# Exercise 5 - IWM vs TNA

The purpose of this exercise is to perform a correlation and volatility analysis on two ETFs: IWM and TNA. Here is a brief description of each:

**IWM** - tracks the Russell 2000 Index.

**TNA** - a leveraged ETF who's returns aim to be 300% of the Russell 2000 Index.

This exercise is going to be a bit more challenging in that some of the questions involve multiple steps and I won't be walking you through each step.

#### 0) What should you do at the beginning of any notebook?

In [1]:
import numpy as np
import pandas as pd

#### 1) Based on the above descriptions of the ETFs, if $\sigma_{I}$ is the volatility of IWM and $\sigma_{T}$ is the volatility of TNA, what number would expect the volatility ratio $\sigma_{T} / \sigma_{I}$ to be close to?

*Since TNA is suppose to return 3x of IWM, the volatilty ratio should be close to 3.*

#### 2) Read-in the CSV named `iwm_tna_2014_2018.csv` and make sure that the data is from 2014-2018.

In [2]:
# reading in the data
df_iwm_tna = pd.read_csv('../data/iwm_tna_2014_2018.csv')
df_iwm_tna.head()

Unnamed: 0,symbol,date,open,high,low,close,volume,adjusted,return
0,IWM,2014-01-02,115.089996,115.120003,113.639999,114.110001,44247700,106.608597,0.0
1,IWM,2014-01-03,114.529999,114.900002,114.110001,114.690002,26468000,107.150459,0.005083
2,IWM,2014-01-06,115.220001,115.269997,113.709999,113.760002,36198000,106.281593,-0.008109
3,IWM,2014-01-07,114.190002,115.160004,114.110001,114.709999,28545300,107.169136,0.008351
4,IWM,2014-01-08,114.779999,115.080002,114.07,114.860001,30763600,107.309288,0.001308


In [3]:
# refactoring the `date` column to datetime
df_iwm_tna['date'] = pd.to_datetime(df_iwm_tna['date'])
df_iwm_tna.dtypes

symbol              object
date        datetime64[ns]
open               float64
high               float64
low                float64
close              float64
volume               int64
adjusted           float64
return             float64
dtype: object

In [4]:
# printing the first and last dates
print(min(df_iwm_tna.date))
print(max(df_iwm_tna.date))

2014-01-02 00:00:00
2018-12-31 00:00:00


#### 3) Verify your hypothesis from question #1 by calculating the volatility of IWM and TNA over the entire period in the data set.

In [5]:
# defining a custom function to calculate volatility from daily returns
def volatility(dly_ret):
    return np.std(dly_ret) * np.sqrt(252)

In [6]:
# calculating volatility for each symbol using .groupby()
# notice that the TNA volatility is about 3 times that of IWM
df_iwm_tna.groupby(['symbol'])['return'].agg([volatility]).reset_index()

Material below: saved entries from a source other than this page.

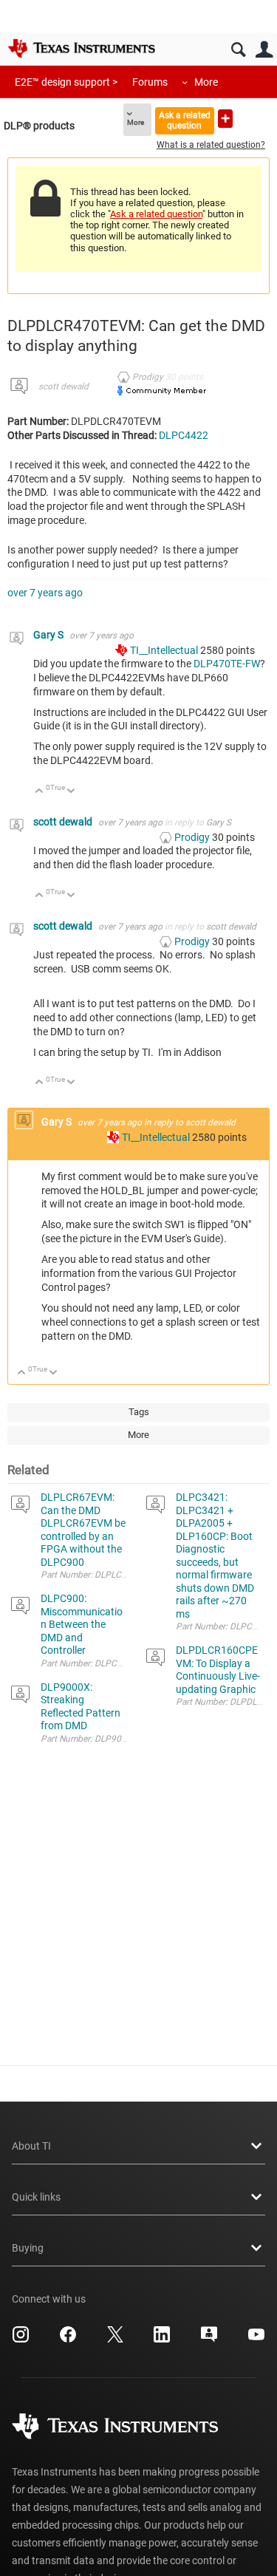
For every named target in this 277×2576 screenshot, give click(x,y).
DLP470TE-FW (227, 663)
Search (238, 50)
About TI (31, 2146)
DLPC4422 (183, 435)
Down (71, 792)
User (264, 50)
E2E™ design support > (66, 82)
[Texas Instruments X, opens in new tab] (115, 2339)
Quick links (36, 2197)
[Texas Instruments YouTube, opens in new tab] (256, 2339)
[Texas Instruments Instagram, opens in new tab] (21, 2339)
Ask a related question (185, 120)
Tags (139, 1411)
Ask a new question (225, 118)
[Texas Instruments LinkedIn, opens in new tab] (162, 2339)
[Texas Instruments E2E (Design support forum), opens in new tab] (209, 2339)
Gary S (49, 635)
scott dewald (63, 386)
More (206, 82)
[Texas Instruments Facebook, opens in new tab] (68, 2339)
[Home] (81, 48)
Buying (28, 2248)
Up (39, 792)
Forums (150, 82)
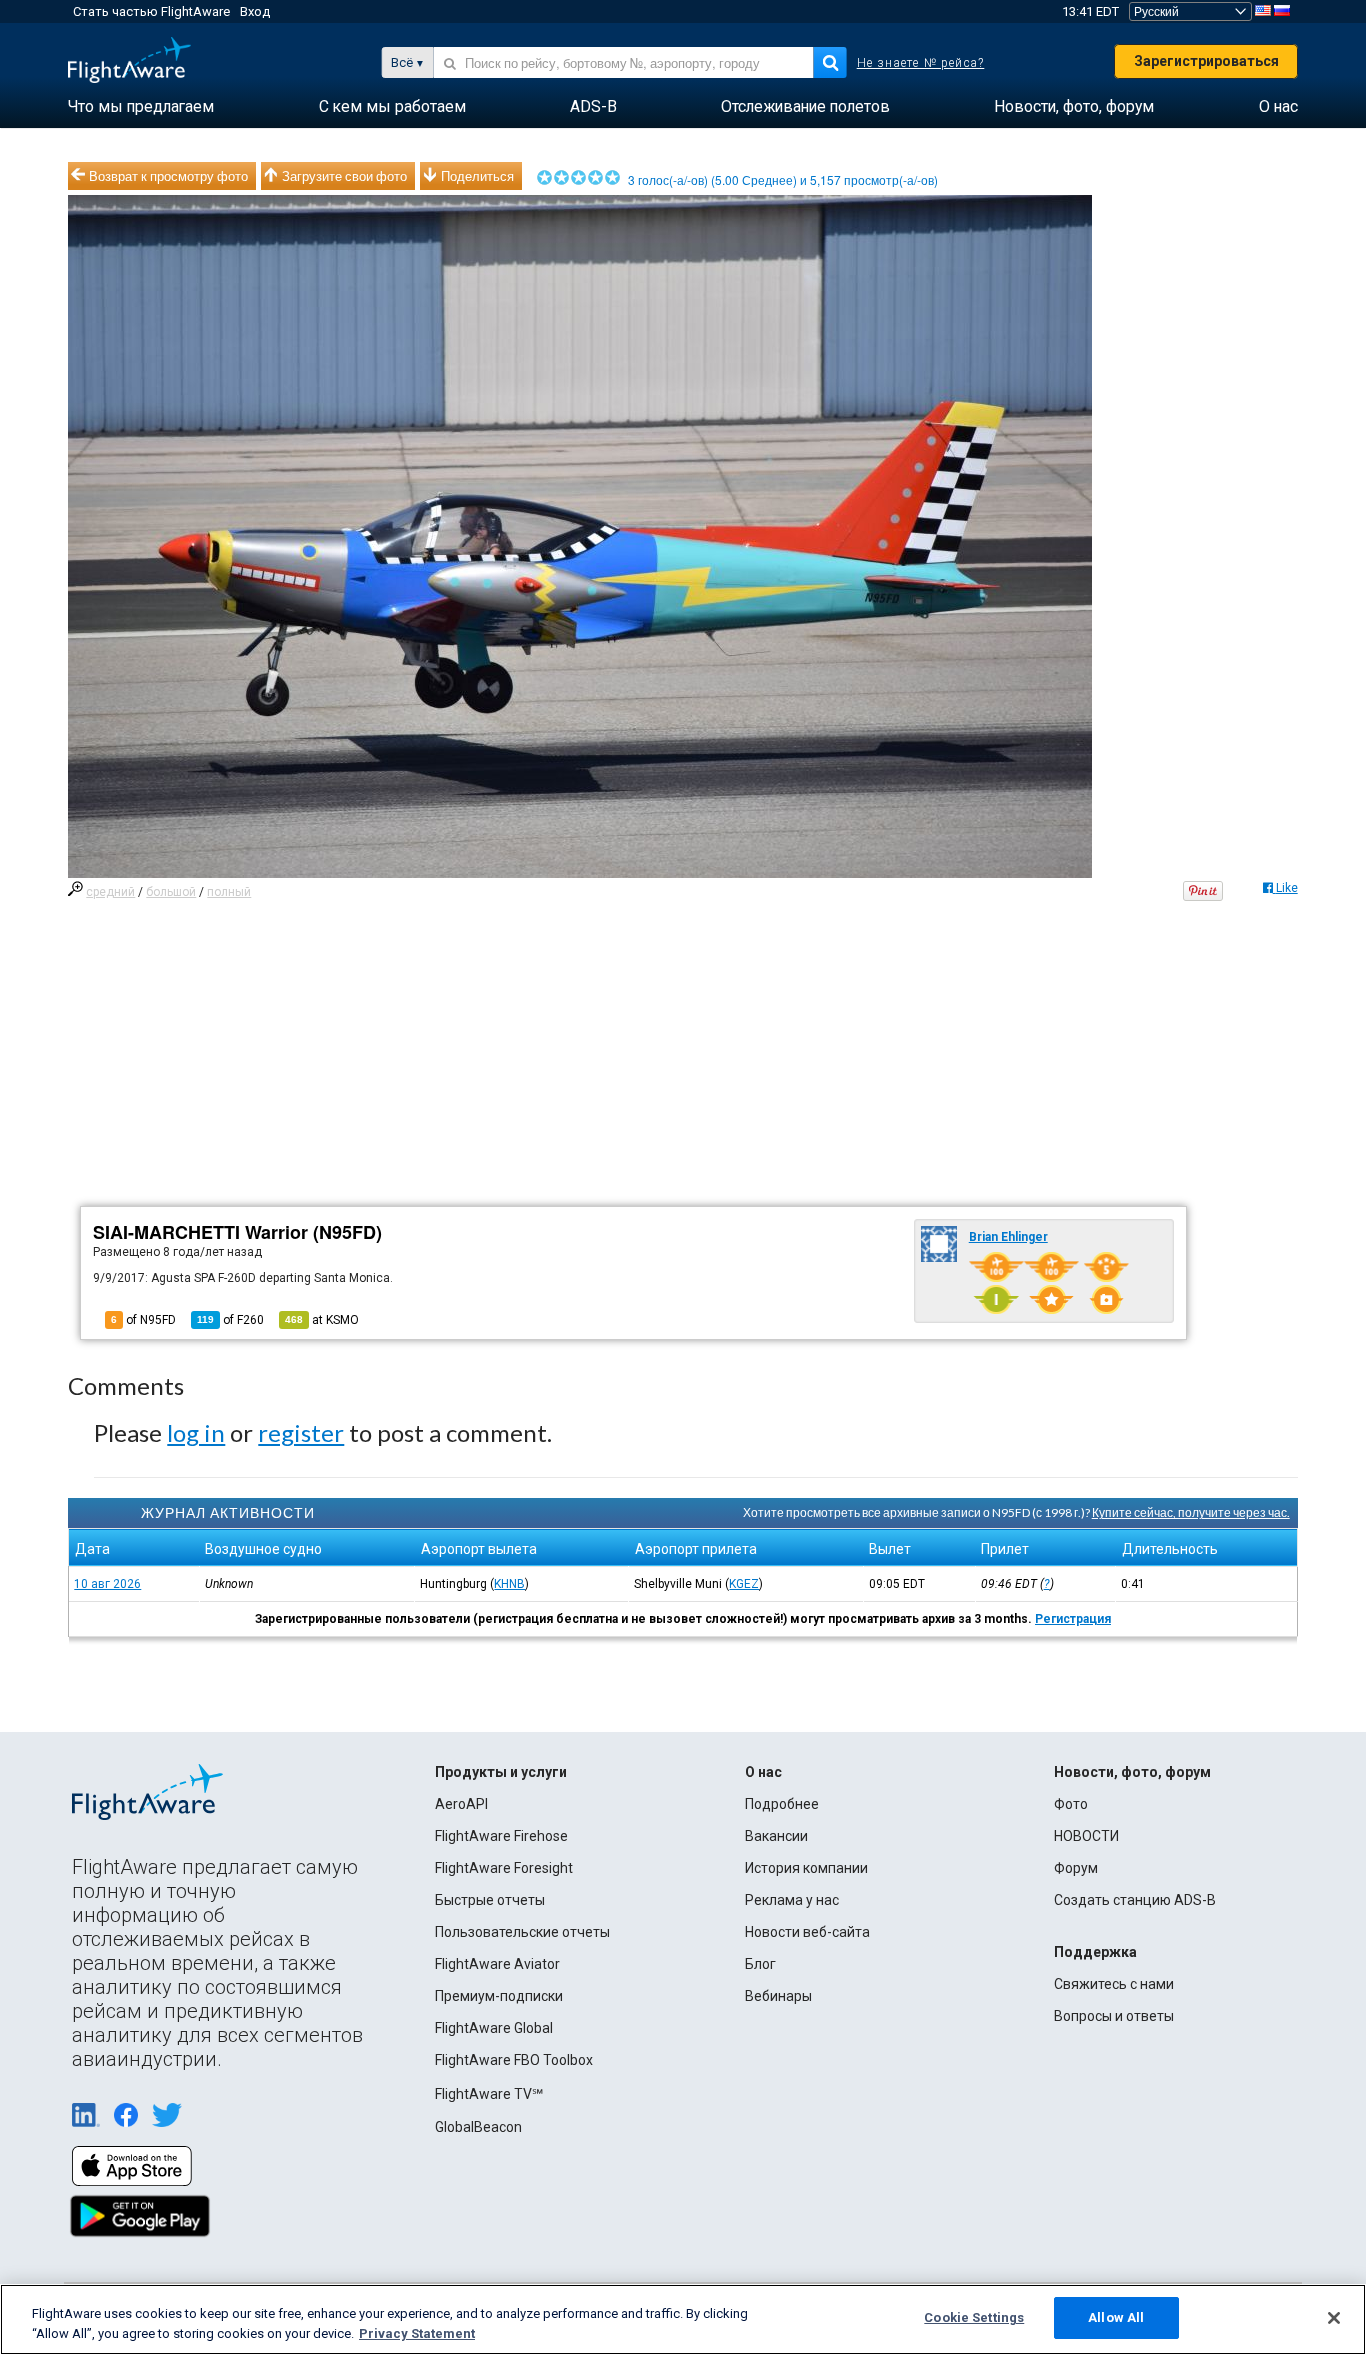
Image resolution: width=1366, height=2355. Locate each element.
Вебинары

Unnamed: 0,symbol,volatility
0,IWM,0.162563
1,TNA,0.482408


#### 4) The correlation between two random variables  is a number betwee -1 and 1.  A correlation of 1 means the two variables always move in the same direction, a correlation of -1 means that they move in opposite directions.  A value of 0 means that there is no relationship between the direction of their movements.


#### What do you think is the correlation between the daily returns of IWM and TNA?


*Both ETFs attempt to track the Russell 2000 index, so we would expect their correlation to be close to 1.*

#### 5) Let's verify your hypothesis from question #4.  Use `numpy.corrcoef(x, y)` to calculate the correlation between the IWM returns and TNA returns.

In [7]:
# separating returns for each ETF
ser_iwm_ret = df_iwm_tna[df_iwm_tna.symbol == 'IWM']['return']
ser_tna_ret = df_iwm_tna[df_iwm_tna.symbol == 'TNA']['return']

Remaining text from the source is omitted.